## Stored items
>>>>>

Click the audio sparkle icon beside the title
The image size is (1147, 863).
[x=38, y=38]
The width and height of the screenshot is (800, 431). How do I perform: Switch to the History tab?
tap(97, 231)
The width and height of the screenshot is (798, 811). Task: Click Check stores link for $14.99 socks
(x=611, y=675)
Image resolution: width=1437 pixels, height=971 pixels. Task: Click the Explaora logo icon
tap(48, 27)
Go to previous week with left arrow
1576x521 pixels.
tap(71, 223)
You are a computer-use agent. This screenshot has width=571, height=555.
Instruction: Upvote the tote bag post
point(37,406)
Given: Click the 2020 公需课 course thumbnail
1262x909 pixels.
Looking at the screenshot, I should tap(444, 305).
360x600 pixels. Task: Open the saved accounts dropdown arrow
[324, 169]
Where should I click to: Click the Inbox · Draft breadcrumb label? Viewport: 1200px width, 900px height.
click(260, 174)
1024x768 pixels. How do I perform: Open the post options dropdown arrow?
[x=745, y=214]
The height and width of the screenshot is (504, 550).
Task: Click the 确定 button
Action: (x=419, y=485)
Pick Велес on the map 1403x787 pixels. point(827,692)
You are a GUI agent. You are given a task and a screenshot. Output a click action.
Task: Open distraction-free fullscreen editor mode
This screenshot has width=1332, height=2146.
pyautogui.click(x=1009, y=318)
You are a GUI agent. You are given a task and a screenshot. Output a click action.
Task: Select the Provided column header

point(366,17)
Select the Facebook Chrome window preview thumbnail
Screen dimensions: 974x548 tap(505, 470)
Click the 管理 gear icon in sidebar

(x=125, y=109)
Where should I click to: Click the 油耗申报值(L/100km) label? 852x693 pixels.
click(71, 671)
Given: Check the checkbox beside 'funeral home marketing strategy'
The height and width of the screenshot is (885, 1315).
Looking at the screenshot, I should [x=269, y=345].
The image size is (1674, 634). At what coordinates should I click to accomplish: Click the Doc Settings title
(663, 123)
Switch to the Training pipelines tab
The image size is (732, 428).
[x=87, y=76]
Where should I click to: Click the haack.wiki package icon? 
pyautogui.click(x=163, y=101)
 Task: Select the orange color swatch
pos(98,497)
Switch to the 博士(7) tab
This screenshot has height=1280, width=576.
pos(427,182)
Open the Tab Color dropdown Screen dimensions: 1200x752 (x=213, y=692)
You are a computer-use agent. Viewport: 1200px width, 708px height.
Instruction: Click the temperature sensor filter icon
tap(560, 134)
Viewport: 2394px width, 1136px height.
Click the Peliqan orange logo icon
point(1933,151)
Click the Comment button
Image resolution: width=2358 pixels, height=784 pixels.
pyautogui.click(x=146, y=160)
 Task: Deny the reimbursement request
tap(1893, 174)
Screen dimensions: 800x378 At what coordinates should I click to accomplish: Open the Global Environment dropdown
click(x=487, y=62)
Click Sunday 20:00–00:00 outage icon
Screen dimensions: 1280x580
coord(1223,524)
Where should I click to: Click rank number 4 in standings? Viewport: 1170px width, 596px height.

<<<<<

## Problem
In the entries above, please find the line with "You are a computer-use agent. Viewport: 1200px" and the line with "Click the Comment button", then write out exactly those two lines and every line between them, and nothing more.

## Answer to this exercise
You are a computer-use agent. Viewport: 1200px width, 708px height.
Instruction: Click the temperature sensor filter icon
tap(560, 134)
Viewport: 2394px width, 1136px height.
Click the Peliqan orange logo icon
point(1933,151)
Click the Comment button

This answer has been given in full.